Recommendations for resuscitation strategies for adult and paediatric patients with septic shock
In resuscitation for septic shock in adults, give 250-500 mL crystalloid fluid as a rapid bolus in the first 15- 30 minutes and reassess for signs of fluid overload after each bolus.
In resuscitation for septic shock in children, give 10-20 mL/kg crystalloid fluid as a rapid bolus in the first 30-60 minutes and reassess for signs of fluid overload after each bolus.
Fluid resuscitation may lead to volume overload, including respiratory failure, particularly with ARDS. If there is no response to fluid loading or signs of volume overload appear (for example, jugular venous distension, crackles on lung auscultation, pulmonary edema on imaging, or hepatomegaly in children), then reduce or discontinue fluid administration. This step is particularly important in patients with hypoxemic respiratory failure.
- Crystalloids include normal saline and Ringer’s lactate, with a preference for Ringer’s lactate.
- Determine need for additional fluid boluses (500-1000 mL in adults or 10 to 20 mL/kg in children) based on clinical response and improvement of perfusion targets. Perfusion targets include MAP (≥ 60-65 mmHg or age-appropriate targets in children), urine output (> 0.5 mL/kg/hr in adults, 1 mL/kg/hr in children), and improvement of skin mottling and extremity perfusion, capillary refill, heart rate, level of consciousness, and lactate.
- Consider dynamic indices of volume responsiveness to guide volume administration beyond initial resuscitation based on local resources and experience.Footnote 1 These indices include passive leg raises, fluid challenges with serial stroke volume measurements, or variations in systolic pressure, pulse pressure, inferior vena cava size, or stroke volume in response to changes in intrathoracic pressure during mechanical ventilation.
- In pregnant women, compression of the inferior vena cava can cause a decrease in venous return and cardiac preload and may result in hypotension. For this reason, pregnant women should be cared for with a wedge under their right hip and may need to be placed in a lateral decubitus position to off-load the inferior vena cava.Footnote 74
- Clinical trials conducted in resource limited settings comparing aggressive versus conservative fluid regimens suggest higher mortality in patients treated with aggressive fluid regimes for other severe infections.Footnote 72Footnote 73
Do not use hypotonic crystalloids, starches or gelatins for resuscitation.

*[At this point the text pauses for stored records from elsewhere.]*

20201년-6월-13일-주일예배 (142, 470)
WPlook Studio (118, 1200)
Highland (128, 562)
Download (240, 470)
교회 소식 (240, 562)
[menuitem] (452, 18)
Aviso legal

- Starches are associated with an increased risk of death and acute kidney injury compared with crystalloids. The effects of gelatins are less clear, but they are more expensive than crystalloids.Footnote 1Footnote 75 Hypotonic (vs isotonic) solutions are less effective at increasing intravascular volume. Surviving Sepsis also suggests albumin for resuscitation when patients require substantial amounts of crystalloids, but this conditional recommendation is based on low-quality evidence.Footnote 1
In adults, administer vasopressors when shock persists during or after fluid resuscitation. The blood pressure target should be MAP ≥ 60-65 mmHg in adults and improvement of markers of perfusion.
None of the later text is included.